PM Imran meets missing journalist Mudassar Naaru's family, orders report on his whereabouts

Published December 9, 2021
Prime Minister Imran Khan meets family members of missing journalist Mudassar Naaru. — Photo courtesy: Shireen Mazari Twitter
Prime Minister Imran Khan meets family members of missing journalist Mudassar Naaru. — Photo courtesy: Shireen Mazari Twitter

Prime Minister Imran Khan on Thursday met the family of missing journalist and blogger Mudassar Naaru and ordered officials to submit a "complete report" on his whereabouts, Human Rights Minister Shireen Mazari said.

The premier's meeting with Naaru's parents and his minor son at the Prime Minister's Office came a week after the Islamabad High Court directed Mazari to ensure the meeting took place.

In their conversation, Naaru's parents "gave details of what they had been going through" since their son went missing more than three years ago, the minister, who was present in the meeting, tweeted.

"[The] PM reassured them and immediately issued orders for [a] complete report on Naaru's whereabouts and on exactly what happened," she wrote.

In a statement, Mazari added that "the family felt reassured by the PM, who also said he would ensure the welfare of the young child."

In August 2018, Naaru went on a vacation to the Kaghan valley but disappeared there. He was last spotted near the Kaghan river. Initially, his family and friends thought that he might have accidentally fallen into the river and drowned but his body was never found. Others began speculating that Naaru might have killed himself, a claim instantly rejected by the family, saying he had no signs of despair.

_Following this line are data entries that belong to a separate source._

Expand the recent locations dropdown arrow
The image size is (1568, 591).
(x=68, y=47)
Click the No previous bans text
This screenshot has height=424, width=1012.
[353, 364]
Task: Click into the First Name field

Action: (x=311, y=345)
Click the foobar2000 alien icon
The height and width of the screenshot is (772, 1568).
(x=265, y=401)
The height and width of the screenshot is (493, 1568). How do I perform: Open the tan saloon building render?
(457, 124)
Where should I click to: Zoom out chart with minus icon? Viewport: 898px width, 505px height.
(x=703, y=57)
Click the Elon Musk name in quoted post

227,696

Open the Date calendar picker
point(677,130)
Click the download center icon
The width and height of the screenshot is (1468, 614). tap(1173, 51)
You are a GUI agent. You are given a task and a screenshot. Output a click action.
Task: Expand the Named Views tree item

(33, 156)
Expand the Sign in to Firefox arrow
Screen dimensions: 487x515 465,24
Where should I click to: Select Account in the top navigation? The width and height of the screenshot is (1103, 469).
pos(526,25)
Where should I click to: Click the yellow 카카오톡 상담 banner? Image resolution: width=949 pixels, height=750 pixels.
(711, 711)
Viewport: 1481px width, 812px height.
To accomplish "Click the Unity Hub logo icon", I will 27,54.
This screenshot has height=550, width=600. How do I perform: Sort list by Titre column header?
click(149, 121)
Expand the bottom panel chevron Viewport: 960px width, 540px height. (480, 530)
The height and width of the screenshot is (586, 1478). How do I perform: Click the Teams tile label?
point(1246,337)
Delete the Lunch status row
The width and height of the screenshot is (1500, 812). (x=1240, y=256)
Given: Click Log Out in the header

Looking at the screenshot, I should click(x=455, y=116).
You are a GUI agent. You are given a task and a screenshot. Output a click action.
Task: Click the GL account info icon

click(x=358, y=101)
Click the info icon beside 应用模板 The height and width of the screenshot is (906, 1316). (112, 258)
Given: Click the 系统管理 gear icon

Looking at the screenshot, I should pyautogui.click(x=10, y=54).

Editorial: Continuation of enforced disappearances is a human tragedy on a vast scale

His family registered a first information report against "unidentified persons". When the police refused to cooperate, they were forced to approach civil rights organisations but to no avail. A few months following his disappearance, one of his friends said he had spotted Naaru at a detention centre for ‘missing persons’. That was the last time anyone had heard of him.

In a petition being heard by the IHC seeking the journalist's recovery, it has been asserted that Naaru, who was also a social activist and human rights defender, had been receiving threats allegedly from officials of state institutions before he went missing on August 19, 2018.

In October 2018, his father, the petitioner, approached the Commission of Inquiry on Enforced Disappearances. The initiation of proceedings by the Commission led to the registration of a criminal case i.e. FIR No.208/2018 followed by the formation of a Joint Investigation Team (JIT).

The petitioner stated that he was not kept informed regarding the JIT’s proceedings nor was its report provided to him. From 2018 till the filing of the petition this year, the Commission has reportedly held several meetings/hearings.

According to the JIT, the journalist has gone ‘missing’ on his own.

'Crime against humanity'

While taking up the petition last Wednesday, IHC Chief Justice Athar Minallah had asked Dr Mazari to suggest to the cabinet to consider the proposal of imposing a cost on the respective chief executives in whose tenure the citizen went missing.

“The practice of enforced disappearances has existed in Pakistan over a considerable time. The existence of this phenomenon is intolerable in a society governed under the Constitution,” the court noted.

It further observed that enforced disappearance was “a crime against humanity and one of the most detestable manifestations of violation of fundamental rights”.

Justice Minallah noted that Naaru appeared to have been happily married, as he had taken his wife for a holiday when he went missing. His wife at the time was expecting and she gave birth to a child later. Now the child who is three years old has started attending court proceedings with his grandmother.

“Perusal of the reports submitted by the respondents shows that all the agencies under the control of the federal government i.e. the Military Intelligence, Inter-Services Intelligence, Federal Investigation Agency, etc., have taken the stance that they were neither involved nor have they any information regarding the whereabouts of the Missing Person,” IHC chief justice observed.

The court noted that in case of the phenomenon of enforced disappearances, the buck stops with the federal government i.e. the prime minister and members of the federal cabinet.

The agencies alleged to be involved or complacent in deprivation of a citizen’s liberty without due process were controlled by the prime minister or the federal government and they were, therefore, responsible and ought to be held accountable for their actions, it added.

The court directed the minister for human rights to ensure the parents and child of the missing person met the premier before December 13 and that the matter thereafter be placed before the federal cabinet and the prime minister.

The IHC order stated the prime minister and the federal cabinet “shall direct all the agencies under their control to produce the missing person before this court or trace his whereabouts”.

“In case the missing person is not produced before this court nor his whereabouts are traced, then the federal cabinet shall ascertain the agencies and public functionaries responsible for the failure and inform this court regarding the action taken against them,” the order stated.

It further added that the attorney general would appear and assist the court regarding the “responsibility and liability of the federal government i.e. the worthy prime minister and members of the cabinet” in case the ‘missing’ person remained untraced till the next date of hearing.